Cybersecurity researchers uncovered 30 separate databases containing a staggering 16 billion login records – the largest leak ever reported. The data, briefly exposed online, includes credentials for services like Apple, Google, Facebook, GitHub, and government portals.

Contrary to initial reports, this isn’t one new breach. Security expert Bob Diachenko confirmed: "No centralized breach hit these companies." Instead, the data combines:

➢ Infostealer malware harvests

➢ Recycled passwords from past hacks

➢ Credential-stuffing sets

Many records overlap or are outdated.

Key Findings:

➢ The biggest dataset held 3.5 billion entries (likely targeting Portuguese speakers).
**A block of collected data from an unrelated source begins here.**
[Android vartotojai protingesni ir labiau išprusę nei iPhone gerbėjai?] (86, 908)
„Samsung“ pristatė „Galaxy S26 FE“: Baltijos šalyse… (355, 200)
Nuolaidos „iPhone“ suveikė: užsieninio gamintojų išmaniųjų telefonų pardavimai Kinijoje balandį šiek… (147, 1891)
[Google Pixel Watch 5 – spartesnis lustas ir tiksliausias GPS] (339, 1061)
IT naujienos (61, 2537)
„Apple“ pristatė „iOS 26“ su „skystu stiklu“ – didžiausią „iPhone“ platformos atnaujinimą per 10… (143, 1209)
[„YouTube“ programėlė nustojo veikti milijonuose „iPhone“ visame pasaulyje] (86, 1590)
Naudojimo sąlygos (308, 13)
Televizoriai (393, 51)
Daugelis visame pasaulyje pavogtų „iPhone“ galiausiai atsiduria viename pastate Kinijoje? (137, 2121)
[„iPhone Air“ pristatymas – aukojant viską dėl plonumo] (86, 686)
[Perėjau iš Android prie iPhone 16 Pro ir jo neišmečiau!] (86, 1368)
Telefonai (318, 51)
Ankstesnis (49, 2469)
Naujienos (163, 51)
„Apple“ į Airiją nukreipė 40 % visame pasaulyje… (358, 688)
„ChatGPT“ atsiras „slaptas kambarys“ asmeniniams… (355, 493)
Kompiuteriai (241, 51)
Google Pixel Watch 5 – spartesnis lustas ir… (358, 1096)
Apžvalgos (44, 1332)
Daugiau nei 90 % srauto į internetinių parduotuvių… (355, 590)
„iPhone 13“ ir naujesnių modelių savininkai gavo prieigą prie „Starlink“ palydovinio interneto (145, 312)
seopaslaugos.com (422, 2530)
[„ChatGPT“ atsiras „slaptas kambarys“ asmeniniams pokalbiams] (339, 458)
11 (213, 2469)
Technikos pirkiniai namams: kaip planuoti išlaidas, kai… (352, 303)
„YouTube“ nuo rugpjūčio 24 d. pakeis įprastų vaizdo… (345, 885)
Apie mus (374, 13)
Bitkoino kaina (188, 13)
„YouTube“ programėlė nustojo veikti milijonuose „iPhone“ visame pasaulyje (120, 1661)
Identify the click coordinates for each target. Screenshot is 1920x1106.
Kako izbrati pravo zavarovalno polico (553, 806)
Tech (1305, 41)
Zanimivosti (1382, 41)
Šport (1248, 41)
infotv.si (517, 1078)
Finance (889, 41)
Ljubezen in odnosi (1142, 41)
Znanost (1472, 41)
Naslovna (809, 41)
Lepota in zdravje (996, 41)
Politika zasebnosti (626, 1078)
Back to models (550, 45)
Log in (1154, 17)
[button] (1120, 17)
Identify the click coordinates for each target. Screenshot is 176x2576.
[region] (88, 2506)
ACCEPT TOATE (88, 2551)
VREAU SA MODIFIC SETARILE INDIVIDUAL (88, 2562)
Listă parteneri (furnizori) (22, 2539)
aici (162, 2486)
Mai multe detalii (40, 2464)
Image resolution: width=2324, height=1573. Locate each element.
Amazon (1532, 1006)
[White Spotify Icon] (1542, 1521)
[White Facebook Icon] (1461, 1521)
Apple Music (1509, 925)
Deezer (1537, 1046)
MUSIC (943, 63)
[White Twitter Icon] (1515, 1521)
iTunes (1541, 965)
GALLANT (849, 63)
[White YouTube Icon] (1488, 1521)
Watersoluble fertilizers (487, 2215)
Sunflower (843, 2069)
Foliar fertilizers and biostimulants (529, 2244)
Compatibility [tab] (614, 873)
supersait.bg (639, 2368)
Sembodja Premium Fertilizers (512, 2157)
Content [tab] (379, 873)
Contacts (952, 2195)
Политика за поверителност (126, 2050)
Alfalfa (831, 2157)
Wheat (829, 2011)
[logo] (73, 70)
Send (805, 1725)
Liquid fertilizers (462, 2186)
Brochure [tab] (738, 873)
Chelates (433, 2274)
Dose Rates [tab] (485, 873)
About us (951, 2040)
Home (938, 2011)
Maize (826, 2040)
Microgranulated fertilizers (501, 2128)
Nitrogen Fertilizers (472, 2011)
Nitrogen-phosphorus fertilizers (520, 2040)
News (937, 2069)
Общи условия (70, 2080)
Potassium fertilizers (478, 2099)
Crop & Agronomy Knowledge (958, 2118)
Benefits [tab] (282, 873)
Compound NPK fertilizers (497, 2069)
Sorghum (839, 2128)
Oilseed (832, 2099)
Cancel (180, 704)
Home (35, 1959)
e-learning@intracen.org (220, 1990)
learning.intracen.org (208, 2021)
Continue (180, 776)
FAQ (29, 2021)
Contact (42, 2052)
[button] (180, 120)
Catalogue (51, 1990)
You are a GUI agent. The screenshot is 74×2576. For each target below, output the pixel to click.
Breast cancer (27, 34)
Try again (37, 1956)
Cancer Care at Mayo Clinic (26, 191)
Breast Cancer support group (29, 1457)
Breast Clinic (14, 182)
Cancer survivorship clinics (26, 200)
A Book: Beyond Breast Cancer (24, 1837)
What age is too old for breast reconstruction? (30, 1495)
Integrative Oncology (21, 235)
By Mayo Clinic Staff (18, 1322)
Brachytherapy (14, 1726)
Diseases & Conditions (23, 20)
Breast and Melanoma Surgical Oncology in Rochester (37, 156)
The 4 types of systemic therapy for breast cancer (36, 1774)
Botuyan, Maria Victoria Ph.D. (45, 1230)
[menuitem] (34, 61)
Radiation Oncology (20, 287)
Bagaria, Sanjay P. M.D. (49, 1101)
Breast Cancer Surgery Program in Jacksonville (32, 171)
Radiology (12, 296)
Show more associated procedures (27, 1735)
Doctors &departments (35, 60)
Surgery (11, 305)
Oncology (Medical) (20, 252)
➢ Leaked info often included URLs, passwords, session tokens, and cookies – allowing hackers to bypass two-factor authentication.

➢ New datasets emerge every few weeks, showing how widespread infostealer malware has become.

How to Protect Yourself:

1、Check HaveIBeenPwned.com – Enter your email/phone to see if you’re affected.

2、Refresh passwords immediately – Especially reused ones. Use strong, unique combinations.

3、Enable two-factor authentication – Critical for email and financial accounts.

4、Monitor accounts – Watch for suspicious activity.

Cybernews researchers found the data in unsecured servers but couldn’t trace most owners. While the 16 billion figure includes duplicates, experts warn: Any exposed data puts users at risk of phishing, identity theft, or account takeovers.

Bottom line: Don’t panic – but take action. Password managers and 2FA remain your best defense. Companies like Apple and Google confirm their systems weren’t breached, but your personal logins could still be in hackers’ hands.